**EXERCISE DESCRIPTION:** In the listing below, swap every occurrence of "column header" for "column heading" and reproduce the listing with nothing else altered.

**STORED ROWS:**
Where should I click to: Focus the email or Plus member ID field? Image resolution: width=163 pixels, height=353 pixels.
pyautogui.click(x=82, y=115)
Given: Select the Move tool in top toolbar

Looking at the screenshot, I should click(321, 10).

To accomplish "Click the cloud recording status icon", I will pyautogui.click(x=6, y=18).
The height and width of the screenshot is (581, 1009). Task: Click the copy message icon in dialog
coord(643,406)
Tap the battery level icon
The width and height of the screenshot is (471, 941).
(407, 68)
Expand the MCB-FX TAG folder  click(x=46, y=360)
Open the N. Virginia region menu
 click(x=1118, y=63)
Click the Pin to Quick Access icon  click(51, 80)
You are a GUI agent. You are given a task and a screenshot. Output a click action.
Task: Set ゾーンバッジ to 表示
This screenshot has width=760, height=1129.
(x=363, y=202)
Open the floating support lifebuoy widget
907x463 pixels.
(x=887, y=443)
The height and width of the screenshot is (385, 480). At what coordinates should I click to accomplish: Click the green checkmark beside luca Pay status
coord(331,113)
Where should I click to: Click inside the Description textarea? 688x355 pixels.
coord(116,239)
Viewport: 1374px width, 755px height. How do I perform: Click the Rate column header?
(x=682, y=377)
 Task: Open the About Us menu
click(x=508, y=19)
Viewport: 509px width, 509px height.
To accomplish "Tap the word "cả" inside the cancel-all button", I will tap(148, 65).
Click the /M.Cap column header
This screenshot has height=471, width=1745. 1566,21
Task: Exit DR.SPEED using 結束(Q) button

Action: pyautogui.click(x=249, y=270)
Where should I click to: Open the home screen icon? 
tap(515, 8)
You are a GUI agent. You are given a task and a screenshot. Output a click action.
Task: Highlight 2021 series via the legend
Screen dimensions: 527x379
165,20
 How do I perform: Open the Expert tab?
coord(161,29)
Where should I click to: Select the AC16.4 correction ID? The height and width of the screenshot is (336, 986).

**RESPONSE TO THIS TASK:**
Where should I click to: Focus the email or Plus member ID field? Image resolution: width=163 pixels, height=353 pixels.
pyautogui.click(x=82, y=115)
Given: Select the Move tool in top toolbar

Looking at the screenshot, I should click(321, 10).

To accomplish "Click the cloud recording status icon", I will pyautogui.click(x=6, y=18).
The height and width of the screenshot is (581, 1009). Task: Click the copy message icon in dialog
coord(643,406)
Tap the battery level icon
The width and height of the screenshot is (471, 941).
(407, 68)
Expand the MCB-FX TAG folder  click(x=46, y=360)
Open the N. Virginia region menu
 click(x=1118, y=63)
Click the Pin to Quick Access icon  click(51, 80)
You are a GUI agent. You are given a task and a screenshot. Output a click action.
Task: Set ゾーンバッジ to 表示
This screenshot has width=760, height=1129.
(x=363, y=202)
Open the floating support lifebuoy widget
907x463 pixels.
(x=887, y=443)
The height and width of the screenshot is (385, 480). At what coordinates should I click to accomplish: Click the green checkmark beside luca Pay status
coord(331,113)
Where should I click to: Click inside the Description textarea? 688x355 pixels.
coord(116,239)
Viewport: 1374px width, 755px height. How do I perform: Click the Rate column heading?
(x=682, y=377)
 Task: Open the About Us menu
click(x=508, y=19)
Viewport: 509px width, 509px height.
To accomplish "Tap the word "cả" inside the cancel-all button", I will tap(148, 65).
Click the /M.Cap column heading
This screenshot has height=471, width=1745. 1566,21
Task: Exit DR.SPEED using 結束(Q) button

Action: pyautogui.click(x=249, y=270)
Where should I click to: Open the home screen icon? 
tap(515, 8)
You are a GUI agent. You are given a task and a screenshot. Output a click action.
Task: Highlight 2021 series via the legend
Screen dimensions: 527x379
165,20
 How do I perform: Open the Expert tab?
coord(161,29)
Where should I click to: Select the AC16.4 correction ID? The height and width of the screenshot is (336, 986).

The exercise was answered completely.